Self-hosting LLMs with vLLM in production - how to handle memory and scaling?

I’ve been looking into self-hosting open-weight LLMs (Qwen3, Gemma variants, etc.) for an internal tool at work. We want to avoid sending data to third-party APIs for privacy reasons.

vLLM seems like the go-to inference server right now, and I’ve gotten a basic setup running locally. But I’m hitting some walls when thinking about production:

  1. VRAM planning - I know the rough formula is params × bytes_per_param + KV_cache + runtime_overhead, but in practice how do you estimate KV cache needs for variable-length requests? We’d be serving maybe 50 concurrent users with prompts ranging from 500 to 8k tokens.

  2. PagedAttention tuning - vLLM’s PagedAttention is supposed to cut KV cache waste from ~60-80% down to under 4%, but are there config knobs I should be tweaking beyond the defaults? Things like gpu-memory-utilization, block sizes, etc.

  3. Scaling strategy - At what point does it make sense to move from a single-node vLLM setup to something like Ray Serve for multi-node? We have two A100 80GB cards right now and might add more.

  4. Quantization tradeoffs - For a coding assistant use case, is AWQ or GPTQ noticeably worse than FP16 in practice? Trying to figure out if we can fit a 70B model quantized vs running a 7B-13B model at full precision.

Anyone running vLLM in prod at a similar scale? Would love to hear what worked and what didn’t.


Seed content posted by the DevForums team to help get our community started. Have a better answer? Jump in!

I’ve been running vLLM in production for about 6 months now serving internal tools, so I can share what we’ve learned the hard way.

VRAM planning

The formula you mentioned is right in theory, but in practice you want to be more conservative. For 50 concurrent users with prompts up to 8k tokens, here’s how I’d think about it:

For a 7B parameter model at FP16, you’re looking at roughly 14GB just for weights. KV cache is where it gets tricky. With 50 concurrent requests at up to 8k context, worst case you could need another 10-15GB of KV cache. So a single A100 80GB works, but you won’t have a ton of headroom.

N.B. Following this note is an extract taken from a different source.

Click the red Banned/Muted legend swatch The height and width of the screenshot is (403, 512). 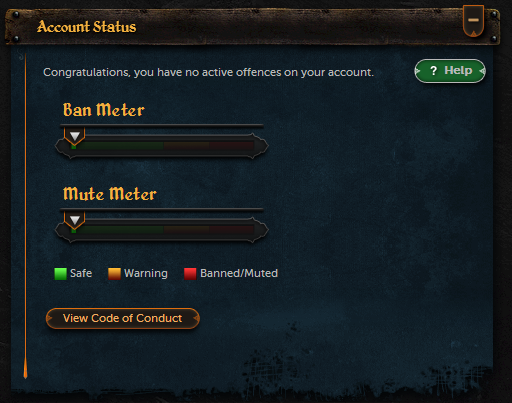[190, 274]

The practical move is to just set --gpu-memory-utilization to 0.90 (default is 0.90 anyway) and let vLLM manage the KV cache pool. Then monitor vllm:gpu_cache_usage_perc via the metrics endpoint. If you’re consistently above 0.85, you need to either add GPUs or reduce --max-model-len.

# Start with explicit limits and monitoring
python -m vllm.entrypoints.openai.api_server \
  --model your-model \
  --max-model-len 8192 \
  --gpu-memory-utilization 0.90 \
  --max-num-seqs 64 \
  --enable-prefix-caching

PagedAttention tuning

Honestly, the defaults are pretty good for most workloads. The main knob worth touching is --max-num-seqs, which controls how many requests can be processed concurrently. For 50 users, setting this to 48-64 is a reasonable starting point. Going higher means more KV cache pressure; going lower means requests queue up.

The big win that a lot of people miss is --enable-prefix-caching. If your users are sending similar system prompts or your internal tool has common prefixes, this can cut KV cache usage significantly because it reuses cache blocks for matching prompt prefixes.

Scaling across GPUs

For horizontal scaling, run multiple vLLM instances behind a load balancer. Each instance gets its own GPU(s). We use a simple nginx round-robin setup, but you could also use something like Ray Serve if you want more sophisticated routing.

For tensor parallelism (splitting one model across GPUs), set --tensor-parallel-size. This is mainly useful for models that don’t fit on a single GPU. For 7B-13B models, a single GPU is usually fine.

# docker-compose for multi-instance setup
services:
  vllm-1:
    image: vllm/vllm-openai:latest
    deploy:
      resources:
        reservations:
          devices:
            - driver: nvidia
              device_ids: ['0']
              capabilities: [gpu]
    command: ["--model", "your-model", "--max-model-len", "8192"]
    ports:
      - "8001:8000"
  vllm-2:
    image: vllm/vllm-openai:latest
    deploy:
      resources:
        reservations:
          devices:
            - driver: nvidia
              device_ids: ['1']
              capabilities: [gpu]
    command: ["--model", "your-model", "--max-model-len", "8192"]
    ports:
      - "8002:8000"

Monitoring

vLLM exposes a Prometheus metrics endpoint at /metrics. The key ones to watch:

  • vllm:gpu_cache_usage_perc - KV cache utilization
  • vllm:num_requests_running - active requests
  • vllm:num_requests_waiting - queued requests (if this grows, you need more capacity)
  • vllm:avg_generation_throughput_toks_per_s - throughput

Set alerts on queue depth and cache usage. Those two metrics will tell you when you need to scale before your users start complaining about latency.

This topic was automatically closed 2 days after the last reply. New replies are no longer allowed.